Une bonne résilience et une stratégie de croissance payante

Résultats opérationnels et financiers du Crédit du Maroc en 2020

Dans un contexte de crise, le Crédit du Maroc affiche au terme de l’exercice 2020 un résultat net part du groupe en baisse à 190,3 MDH. Tournée vers l’avenir, la banque se fixe des objectifs en termes de perspectives de croissance dans le cadre de son plan stratégique “Tajdid” à l’horizon 2023.

La crise sanitaire liée à la pandémie du Covid-19 et celle économique qui s’en est suivie a contraint la filiale du Crédit Agricole S.A. à s’adapter en 2020. Elle s’en est bien sortie en dépit de la hausse du coût du risque et un taux de couverture des créances en souffrance de 93% des créances en souffrance. Résultat: une résilience de bonne facture, comme la qualifie Karim Diouri, membre du directoire du Crédit du Maroc en charge du pôle Développement, qui lui a permis de traverser la crise durant cette année avec très peu de dégâts et surtout avec des indicateurs qui laissent entrevoir une ambition de se surpasser dans les deux années à venir.

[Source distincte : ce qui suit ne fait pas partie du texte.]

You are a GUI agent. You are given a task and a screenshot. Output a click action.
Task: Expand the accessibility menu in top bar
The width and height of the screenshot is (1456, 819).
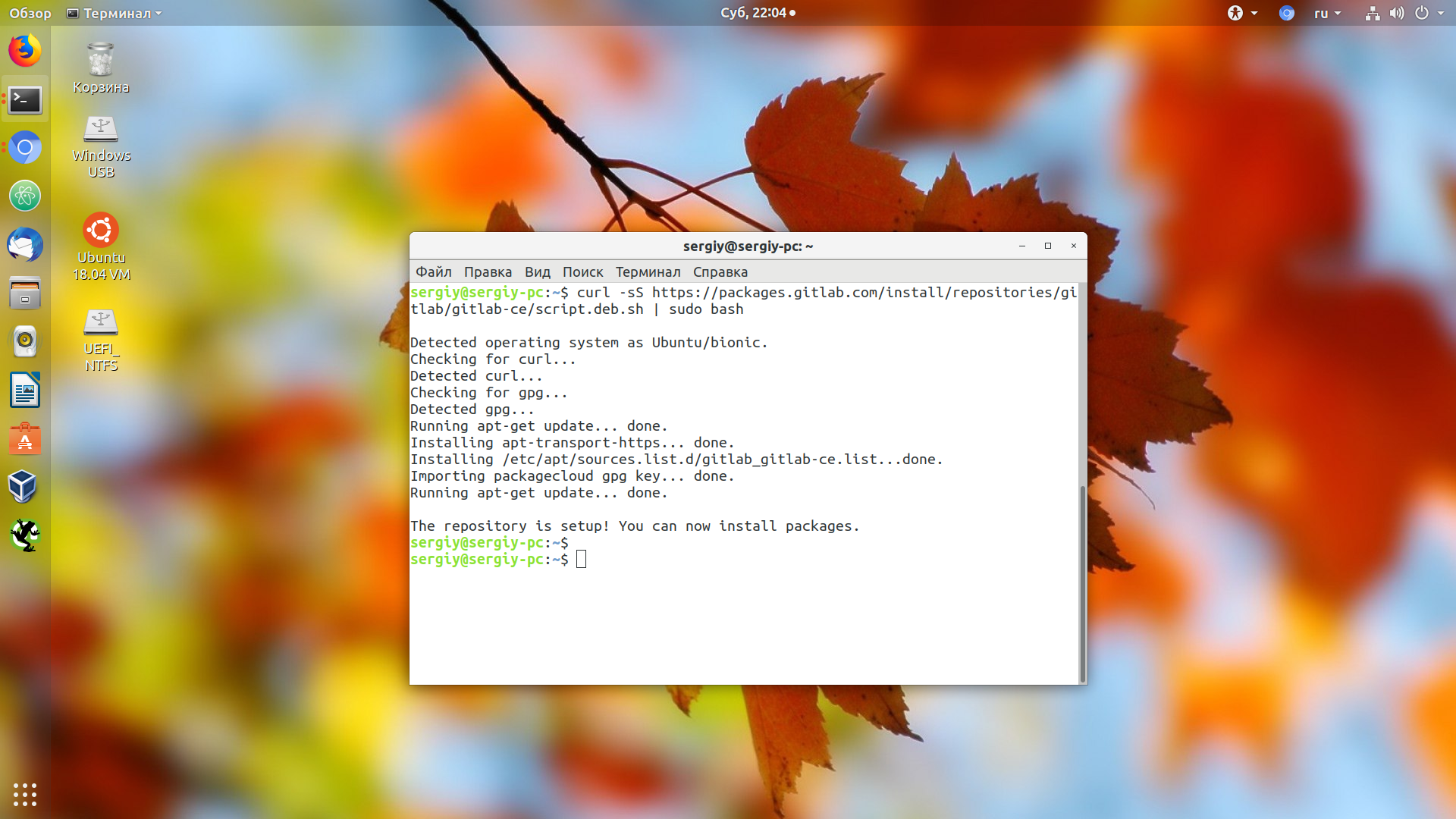click(1242, 13)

Au final, le résultat net part du groupe est toujours positif (190 millions de dirhams) mais en baisse de 62,6% par rapport à 2019, impacté par un coût du risque en hausse de 124,7% à 721,7 MDH et le don au fonds Covid-19 (85 millions de dirhams), explique, lors d’un webinaire mardi 2 mars 2021 consacré aux résultats commerciaux et financiers 2020, Bernard Muselet, président du directoire du Crédit du Maroc.

PNB résistant
Le PNB (Produit net bancaire) consolidé s’est montré résistant, puisqu’il n’a baissé que de 0,9% pour atteindre 2,38 milliards de dirhams, recouvrant une hausse de la marge nette d’intérêt de 0,3%, une progression du résultat de l’activité de marché de 5,4% grâce à une bonne tenue de l’activité de change et une baisse de la marge sur commissions de 8,1%. Une résilience qui peut être considérée comme une performance opérationnelle et financière en ces temps de crise. Car somme toute, à fin 2020, les encours des crédits ne sont inscrits qu’en légère baisse de 0,7%. Les crédits particuliers se sont globalement stabilisés avec une chute de 0,4% nonobstant la baisse des crédits consommation de 9,8% dus à l’augmentation du chômage et partant une baisse de la demande.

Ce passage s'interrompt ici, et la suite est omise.